Methods: To test this hypothesis, we assessed whether chloramphenicol (CAP) - a bacteriostatic antimicrobial shown by our group to induce autophagy in HL-1 myocytes - would limit infarct size in a clinically relevant, large animal (swine) model of myocardial ischemia-reperfusion injury. Anesthetized open-chest pigs were randomly assigned to receive CAP (20 mg/kg slow bolus) or vehicle (saline), with drug or saline administered in a blinded manner via the left atrium (n=6 per group). Ten min after the onset of treatment, all pigs underwent 45 min of left anterior descending coronary artery occlusion followed by three hours of reperfusion. Primary endpoints were infarct size (delineated by tetrazolium staining and expressed as a percentage of the myocardium at risk), hemodynamics (including heart rate, arterial and left ventricular pressures) and the incidence of ventricular fibrillation (VF).

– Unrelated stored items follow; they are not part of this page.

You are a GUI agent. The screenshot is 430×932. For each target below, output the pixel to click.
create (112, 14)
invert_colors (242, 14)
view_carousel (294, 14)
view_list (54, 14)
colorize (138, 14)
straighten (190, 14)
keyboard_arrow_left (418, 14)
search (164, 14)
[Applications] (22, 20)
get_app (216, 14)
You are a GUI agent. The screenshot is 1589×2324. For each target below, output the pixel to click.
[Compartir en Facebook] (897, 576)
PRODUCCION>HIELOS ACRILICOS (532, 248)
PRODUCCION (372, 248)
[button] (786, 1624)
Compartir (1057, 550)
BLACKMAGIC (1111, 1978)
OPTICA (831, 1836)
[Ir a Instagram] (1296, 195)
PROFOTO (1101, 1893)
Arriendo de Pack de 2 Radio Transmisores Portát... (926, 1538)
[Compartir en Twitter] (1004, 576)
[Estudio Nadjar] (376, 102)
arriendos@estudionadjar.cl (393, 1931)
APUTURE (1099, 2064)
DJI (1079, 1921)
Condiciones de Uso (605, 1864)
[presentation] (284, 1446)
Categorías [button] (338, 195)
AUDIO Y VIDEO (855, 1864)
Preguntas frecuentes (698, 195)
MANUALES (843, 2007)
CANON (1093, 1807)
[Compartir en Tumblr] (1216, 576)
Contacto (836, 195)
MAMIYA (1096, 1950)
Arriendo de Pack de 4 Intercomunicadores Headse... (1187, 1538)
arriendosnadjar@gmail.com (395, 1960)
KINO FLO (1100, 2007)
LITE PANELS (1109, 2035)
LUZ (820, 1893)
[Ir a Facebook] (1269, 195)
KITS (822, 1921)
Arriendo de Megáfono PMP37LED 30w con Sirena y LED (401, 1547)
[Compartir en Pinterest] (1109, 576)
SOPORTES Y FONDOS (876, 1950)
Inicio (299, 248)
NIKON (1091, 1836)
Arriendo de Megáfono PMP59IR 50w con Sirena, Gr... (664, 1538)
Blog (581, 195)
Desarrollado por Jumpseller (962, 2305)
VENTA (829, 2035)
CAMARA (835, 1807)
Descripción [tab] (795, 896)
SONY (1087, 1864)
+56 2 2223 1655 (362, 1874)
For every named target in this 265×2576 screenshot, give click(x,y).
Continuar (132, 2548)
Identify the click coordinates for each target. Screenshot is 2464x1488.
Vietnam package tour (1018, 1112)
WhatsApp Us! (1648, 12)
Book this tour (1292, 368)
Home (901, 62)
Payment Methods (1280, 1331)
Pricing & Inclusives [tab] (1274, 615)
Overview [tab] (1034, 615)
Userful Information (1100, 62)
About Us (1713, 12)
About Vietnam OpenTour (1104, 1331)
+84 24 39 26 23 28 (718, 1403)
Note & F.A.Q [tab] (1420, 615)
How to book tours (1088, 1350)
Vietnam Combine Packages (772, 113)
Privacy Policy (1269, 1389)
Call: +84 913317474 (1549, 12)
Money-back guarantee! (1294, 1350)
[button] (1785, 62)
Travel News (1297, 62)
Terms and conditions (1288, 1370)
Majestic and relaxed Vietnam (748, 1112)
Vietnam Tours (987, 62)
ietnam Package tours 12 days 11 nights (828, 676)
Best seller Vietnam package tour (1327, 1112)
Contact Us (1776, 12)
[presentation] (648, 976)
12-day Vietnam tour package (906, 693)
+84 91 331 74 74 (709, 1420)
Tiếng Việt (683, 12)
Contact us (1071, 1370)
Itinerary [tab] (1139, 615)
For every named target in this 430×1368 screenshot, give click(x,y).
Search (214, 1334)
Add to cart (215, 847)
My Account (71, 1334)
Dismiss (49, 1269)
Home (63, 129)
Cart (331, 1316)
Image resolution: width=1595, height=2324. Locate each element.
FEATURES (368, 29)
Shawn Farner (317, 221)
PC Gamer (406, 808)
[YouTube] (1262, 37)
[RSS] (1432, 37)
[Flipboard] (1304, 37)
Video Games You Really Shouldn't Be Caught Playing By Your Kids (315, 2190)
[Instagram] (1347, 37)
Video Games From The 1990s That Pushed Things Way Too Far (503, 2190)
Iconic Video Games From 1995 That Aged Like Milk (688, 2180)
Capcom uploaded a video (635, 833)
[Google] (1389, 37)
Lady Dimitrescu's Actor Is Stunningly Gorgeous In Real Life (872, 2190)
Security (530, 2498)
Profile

Results: CAP had no effect on hemodynamics, and did not alter the propensity for VF: 50% of pigs in both the CAP- and saline-treated groups developed VF during occlusion and/or immediately upon reflow, with all pigs successfully defibrillated and resuscitated. However, blinded analysis revealed a significant reduction of infarct size in CAP-treated pigs vs saline-controls (25±5% vs 56±6% of the risk region, respectively: p=0.002) - protection that is comparable in magnitude to the infarct-sparing effect achieved with PC in this swine model.
Conclusion: These data:
support the concept that a pharmacologic agent capable of inducing autophagy can initiate cardioprotection; and
identify chloramphenicol as an agent that may be of clinical benefit in patients at risk of ischemia-reperfusion injury.